Assume that all instructions take one cycle in the Execute (X) stage except for loads and stores, which take 2 cycles in X. Also assume that there are infinitely many reservation stations, functional units, reorder buffer entries, dispatch buffer entries, and instruction buffer entries, but are *limited to the physical registers in the free list at the start of the program* (see below).

Complete the pipeline diagram below.

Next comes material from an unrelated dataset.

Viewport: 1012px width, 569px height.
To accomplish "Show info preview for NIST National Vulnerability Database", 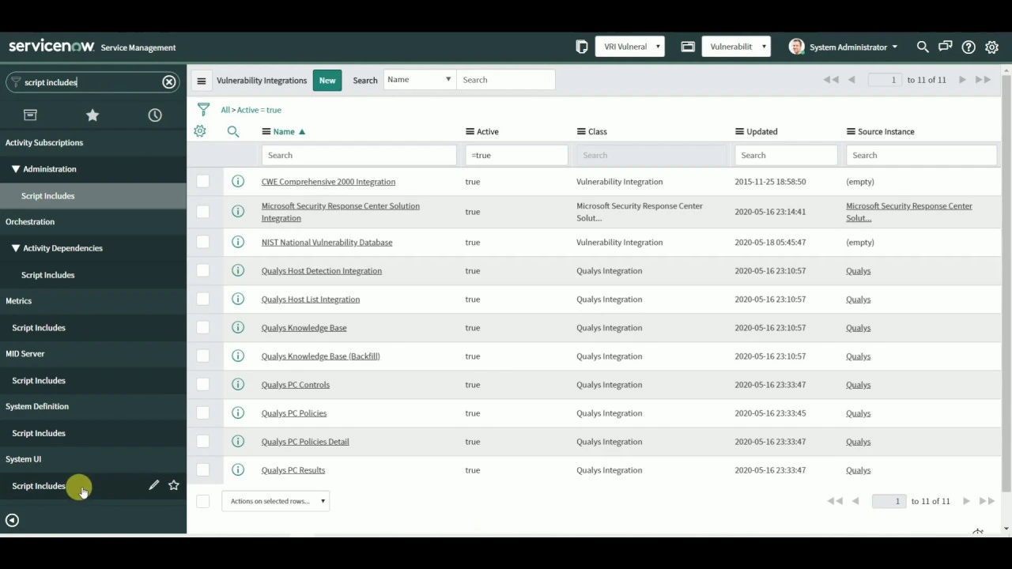I will click(238, 242).
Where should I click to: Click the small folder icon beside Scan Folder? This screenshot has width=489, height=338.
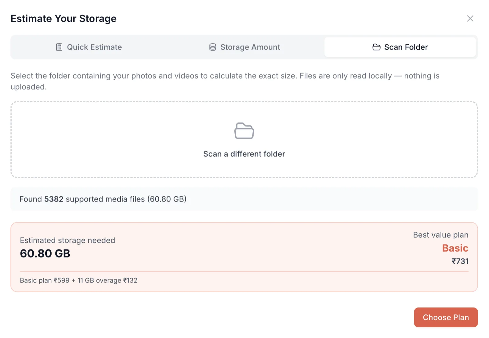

On the next page, we have also included the map table, free list, reservation stations/functional units, and reorder buffer, for your convenience.

|  |  |  |  |  |  |  |  |  |  |  |  |  |  |  |  |  |  |  |  |
| --- | --- | --- | --- | --- | --- | --- | --- | --- | --- | --- | --- | --- | --- | --- | --- | --- | --- | --- | --- |
| **Instr / Cycle** | **0** | **1** | **2** | **3** | **4** | **5** | **6** | **7** | **8** | **9** | **10** | **11** | **12** | **13** | **14** | **15** | **16** | **17** | **18** |
| ADD $1, $2, $3 | F | De | Di | S | X | C | R |  |  |  |  |  |  |  |  |  |  |  |  |
| SUB $4, $5, $1 |  |  |  |  |  |  |  |  |  |  |  |  |  |  |  |  |  |  |  |
| OR $6, $1, $4 |  |  |  |  |  |  |  |  |  |  |  |  |  |  |  |  |  |  |  |
| AND $7, $4, $6 |  |  |  |  |  |  |  |  |  |  |  |  |  |  |  |  |  |  |  |
| LW $9, 4($3) |  |  |  |  |  |  |  |  |  |  |  |  |  |  |  |  |  |  |  |
| ADD $1, $9, $2 |  |  |  |  |  |  |  |  |  |  |  |  |  |  |  |  |  |  |  |
| SW $1, 4($7) |  |  |  |  |  |  |  |  |  |  |  |  |  |  |  |  |  |  |  |

|  |  |  |
| --- | --- | --- |
| **Map Table** | | |
| **Architectural Reg** | **Physical Reg** | **Ready (Y/N)** |
| $1 | P1 | Y |
| $2 | P2 | Y |
| $3 | P3 | Y |
| $4 | P4 | Y |
| $5 | P5 | Y |
| $6 | P6 | Y |
| $7 | P7 | Y |
| $8 | P8 | Y |
| $9 | P9 | Y |

|  |  |
| --- | --- |
| **Free List** | P10, P11, P12 |

|  |  |  |  |  |  |
| --- | --- | --- | --- | --- | --- |
| **Reservation Stations and Functional Units** | | | | | |
| **Functional Unit** | **Instruction** | **Operand (rs)** | | **Operand (rt)** | |
| **Physical Reg** | **Ready (Y/N)** | **Physical Reg** | **Ready (Y/N)** |
| add/sub |  |  |  |  |  |
| and |  |  |  |  |  |
| or |  |  |  |  |  |
| lw |  |  |  |  |  |
| sw |  |  |  |  |  |
|  |  |  |  |  |  |
|  |  |  |  |  |  |

|  |  |  |  |
| --- | --- | --- | --- |
| **Reorder Buffer** | | | |
| **Instruction** | | **Dest Physical Reg**  **(rd)** | **Old Physical Reg**  **(rd)** |
| **Head (Oldest)**  **Tail (Youngest)** |  |  |  |
|  |  |  |
|  |  |  |
|  |  |  |
|  |  |  |
|  |  |  |
|  |  |  |

**Part B [2 points]**

If the reorder buffer from Part A were not infinitely sized, how many entries would it need to avoid stalls due to a lack of reorder buffer entries? To receive credit, you must justify your answer.